+++ Records for processing
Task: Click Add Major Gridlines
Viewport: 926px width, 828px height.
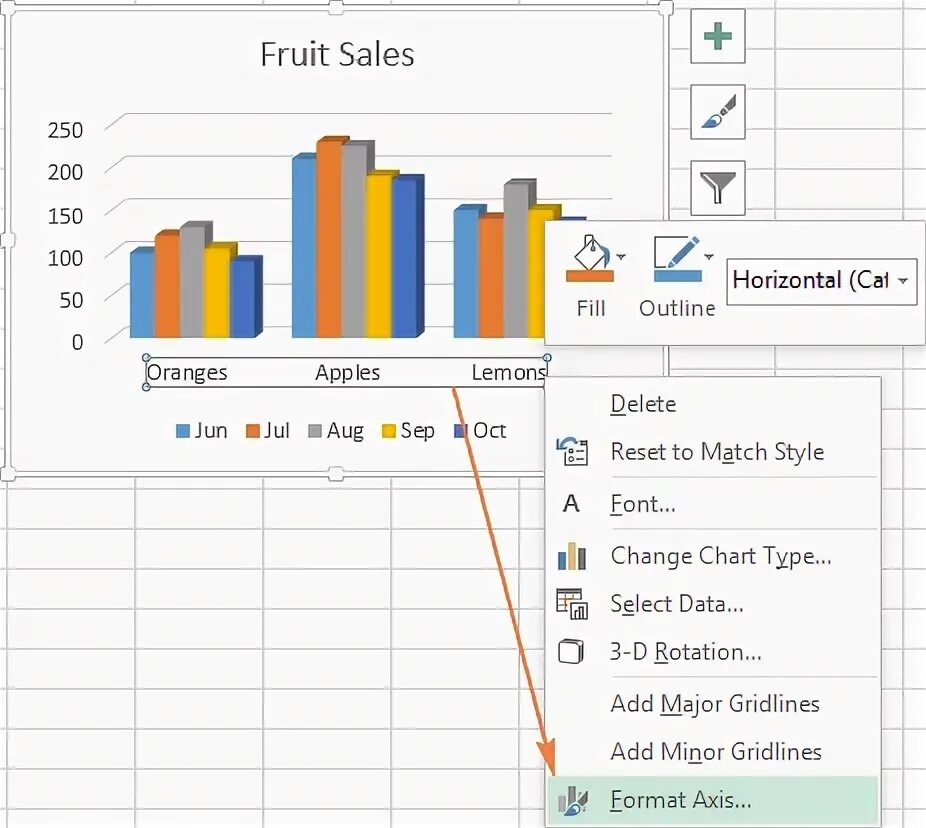Action: (x=714, y=704)
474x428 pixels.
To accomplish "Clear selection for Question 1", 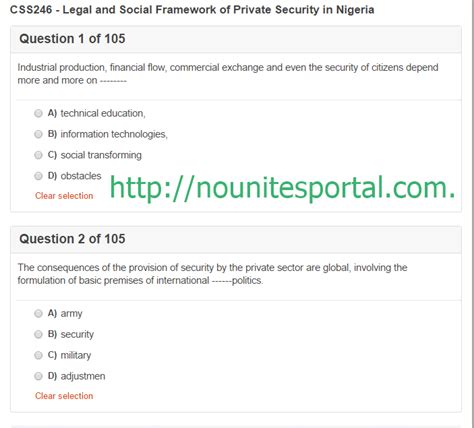I will tap(64, 196).
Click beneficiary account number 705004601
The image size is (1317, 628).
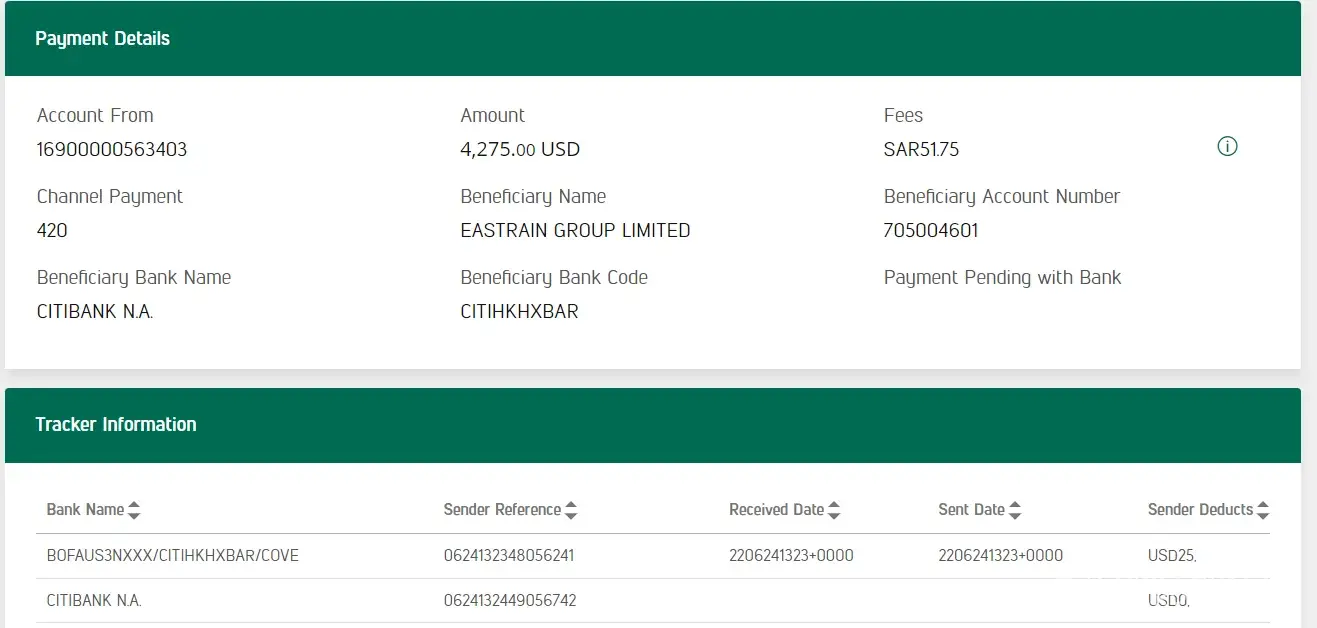[931, 231]
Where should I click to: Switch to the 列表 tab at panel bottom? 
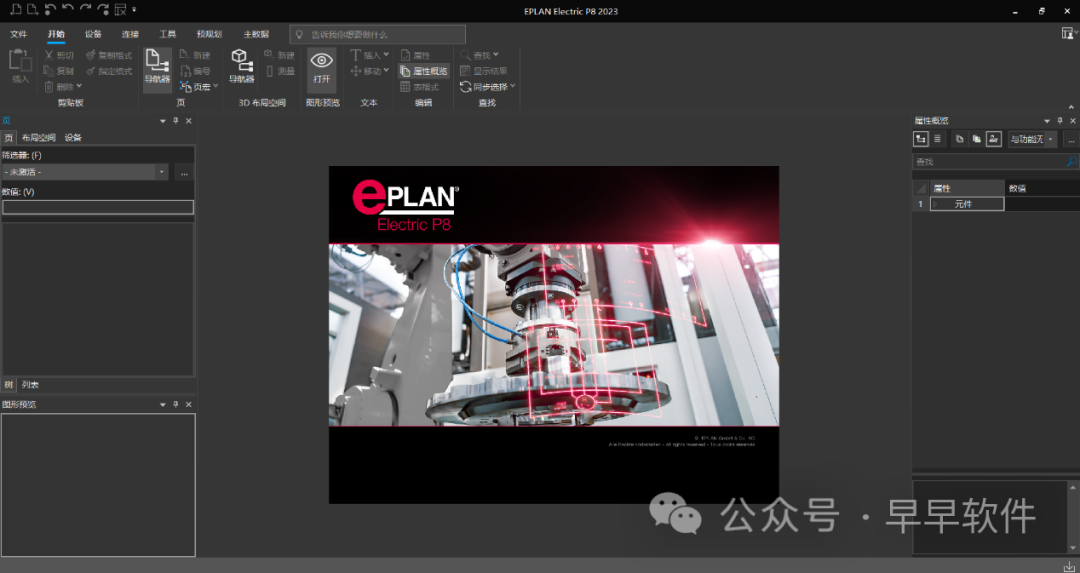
++++++
● What to work on
Your copy should hold exactly the lines from the one with "The image size is (1317, 628)." through the end of the records, both included, and no pictures.

● Completed task
The image size is (1317, 628).
[931, 231]
Where should I click to: Switch to the 列表 tab at panel bottom? 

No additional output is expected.